依頼内容 1 →
感想文から、「本の内容ではなく、小説も筆者のビジュアルが左右するという」を含む語句で始まり、「の関係性が複雑で分かりづらいものが有ったのも確かだ。」の後で終わる部分を一字一句たがえずに書き写すこと。
依頼内容 2 →
感想文の中で、映子の夫として名前が挙げられている人物は誰か。
依頼内容 3 →
ドラマについての感想文を、最後の文の後から引き続き書き進めてください。

対象の感想文 →
****

漢字の変換の癖というものが面白く描かれた話だった。
日本の漢字には代用出来る別の漢字が結構有るので、そういう
所に性格が表れたり、書いた人を識別するような癖となって
現れるのだよな。

担当編集者・肥田と人気作家・沢村映子の関係

今回のメインはこの二人の関係性だった。
小説家の担当編集者ならば、自身も文筆家を目指していた過去
が有りそうだものね。
今回は肥田と同列に映子の夫・三原の存在もあったので、
誰が本を執筆したのかで面白い推理が展開される。

本の内容ではなく、小説も筆者のビジュアルが左右するという
時代性と共に、本当に自分が書いた小説は売り上げが不振な
点がなんとも皮肉な感じ。

ゴーストライター肥田の心情は?

肥田は映子自身の姿・スター性に憧れていたのか。それとも
自分の文章が公になるのに対して、執筆者の名前など気にせず
評価が得られることに陶酔していたのか。

ドラマではこの二つが伴っていないと成立しない話で、女性同士
の関係性が複雑で分かりづらいものが有ったのも確かだ。

ツメとしてはやや甘い内容

最終的な詰めとしては、ワインを着眼点にした訳だけど、
ワインがクーラーの中に入っていたからと言って、それが自殺
と関連が有ると結びつけるのは少々厳しい物がある。

****

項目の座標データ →
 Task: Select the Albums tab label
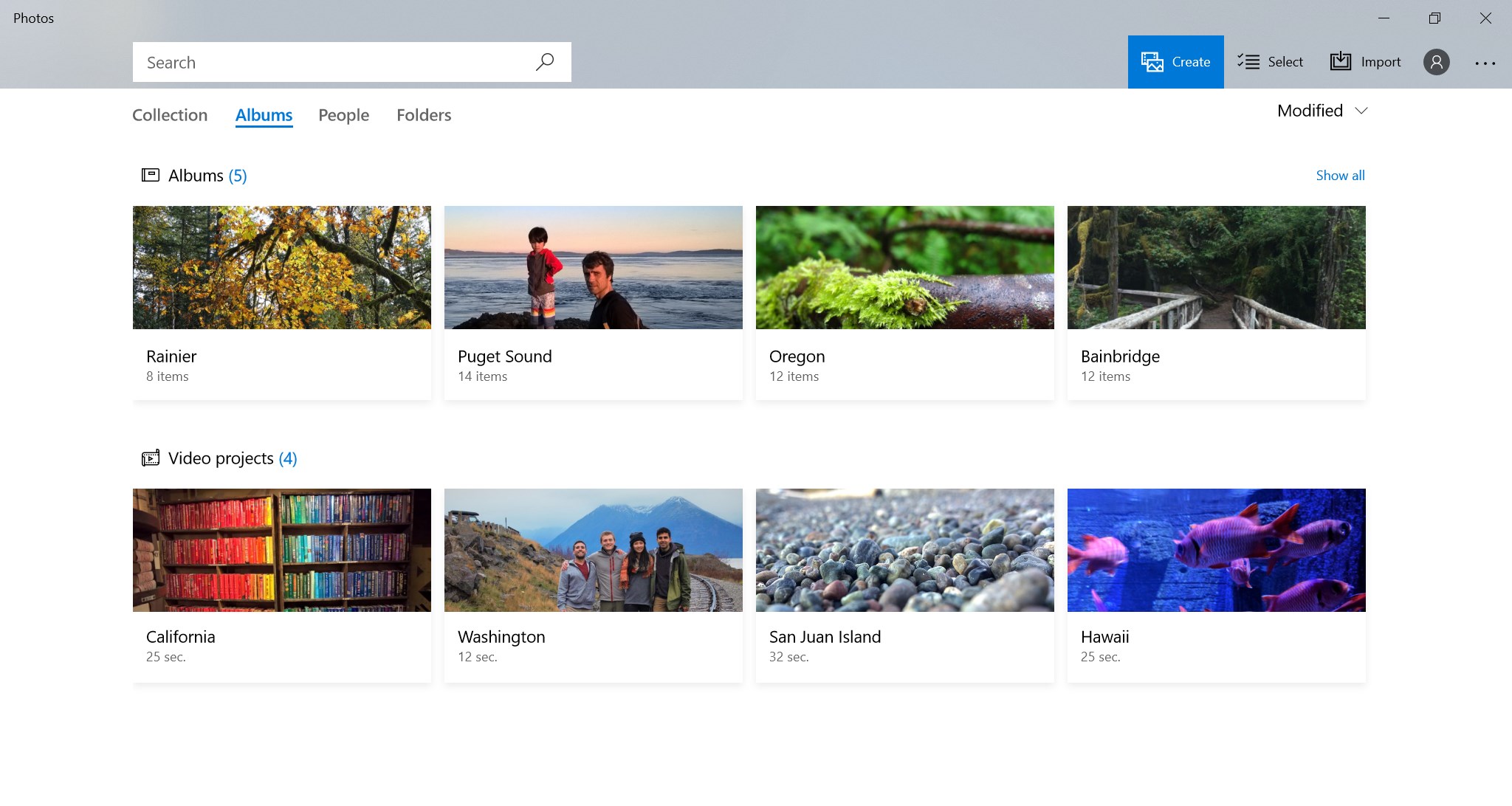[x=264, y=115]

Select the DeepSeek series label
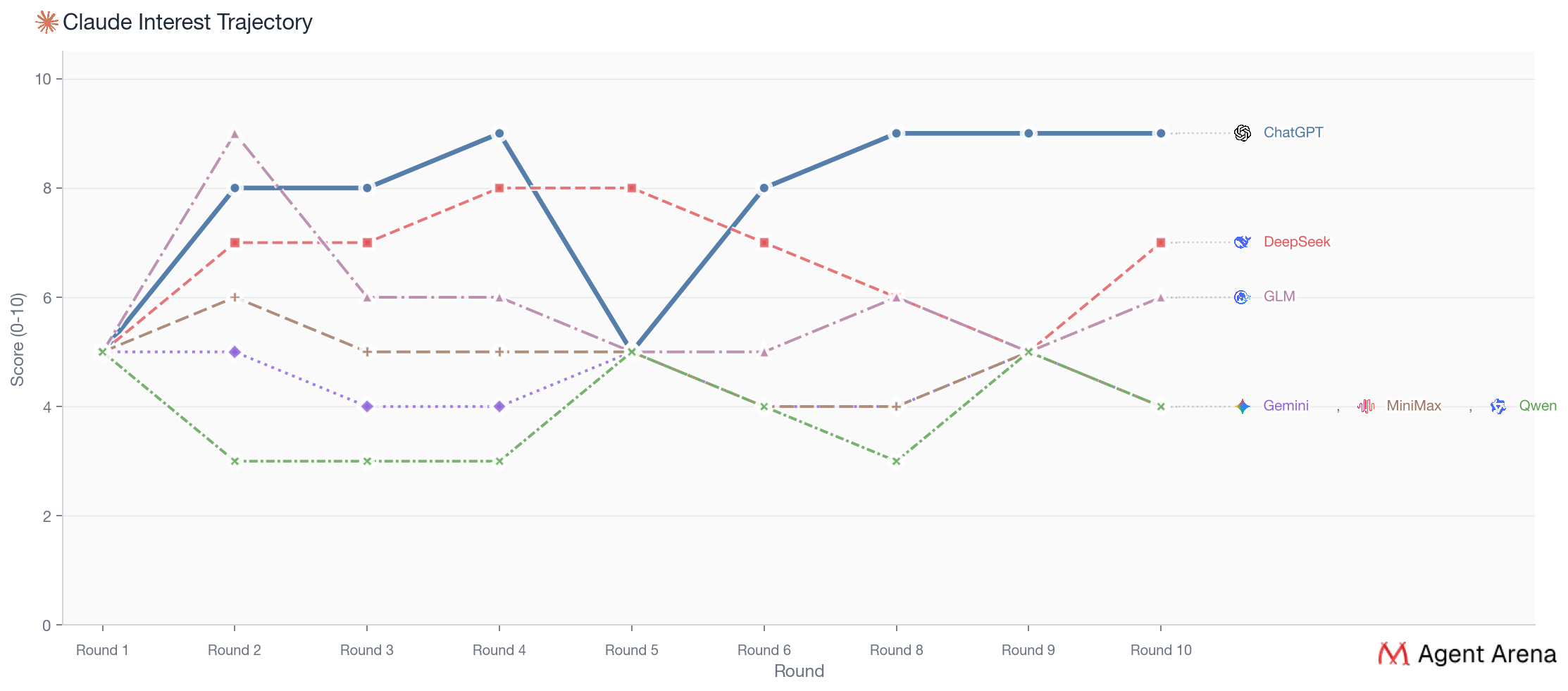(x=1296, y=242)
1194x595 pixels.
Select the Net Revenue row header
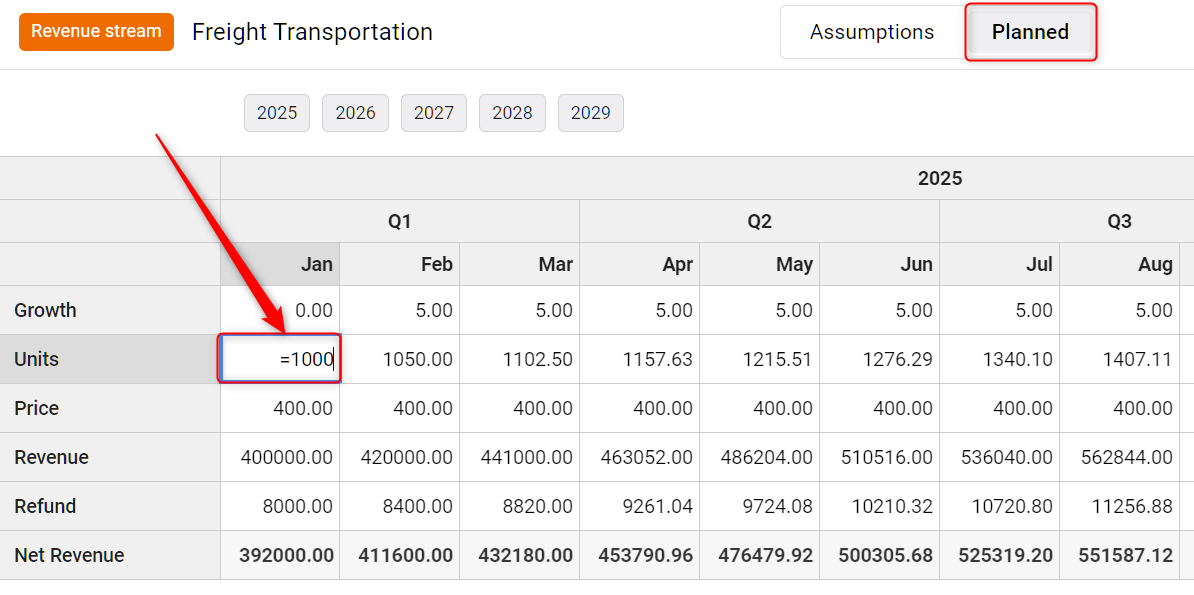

****

最終回答 1 →
本の内容ではなく、小説も筆者のビジュアルが左右するという
時代性と共に、本当に自分が書いた小説は売り上げが不振な
点がなんとも皮肉な感じ。

ゴーストライター肥田の心情は?

肥田は映子自身の姿・スター性に憧れていたのか。それとも
自分の文章が公になるのに対して、執筆者の名前など気にせず
評価が得られることに陶酔していたのか。

ドラマではこの二つが伴っていないと成立しない話で、女性同士
の関係性が複雑で分かりづらいものが有ったのも確かだ。

最終回答 2 →
三原

最終回答 3 →
ボタンの件にしても、右京が当日のあの現場に落ちていたと口に
する事は推論の域を出ておらず、やや説得力は無かった感じが
する。
ワインに睡眠薬が入っていたとか、ボタン自体が現場に落ちて
いたりすればもう少し分かりやすい展開にはなったのだけどね。

ドル箱である沢村映子

高木社長が映子と肥田の関係を話してしまうけれど、社長は
肥田がゴーストライターである事実を知らなかったのかな。
知っていたとするならば、それを知られないように行動すると
思うしね。


杉下右京 …… 水谷豊 (警視庁の特命係)
亀山薫 …… 寺脇康文 (警視庁の特命係)
奥寺美和子 …… 鈴木砂羽 (帝都新聞社会部記者)
宮部たまき …… 高樹沙耶 (小料理屋"花の里"。元右京の妻)

伊丹憲一 …… 川原和久 (警視庁刑事部捜査第一課員)
三浦 信輔 …… 大谷亮介 (警視庁刑事部捜査第一課員)
米沢 守 …… 六角精児 (鑑識課)
角田 六郎 …… 山西惇 (組織犯罪対策部)
内村 完爾 …… 片桐竜次 (警視長)
中園照生 …… 小野了 (警視正)
小野田 公顕 …… 岸部一徳 (警察庁/警視監)
芹沢慶二 …… 山中崇史 (捜査一課。伊丹の後輩)

大木長十郎 …… 志水正義
小松真琴 …… 久保田龍吉

沢村映子 …… 筒井真理子 (小説家)
肥田育恵 …… 春木みさよ (担当編集者)
三原健夫 …… 西ノ園達大 (映子の夫)
高木勉 …… 片岡弘貢 (未明出版社長)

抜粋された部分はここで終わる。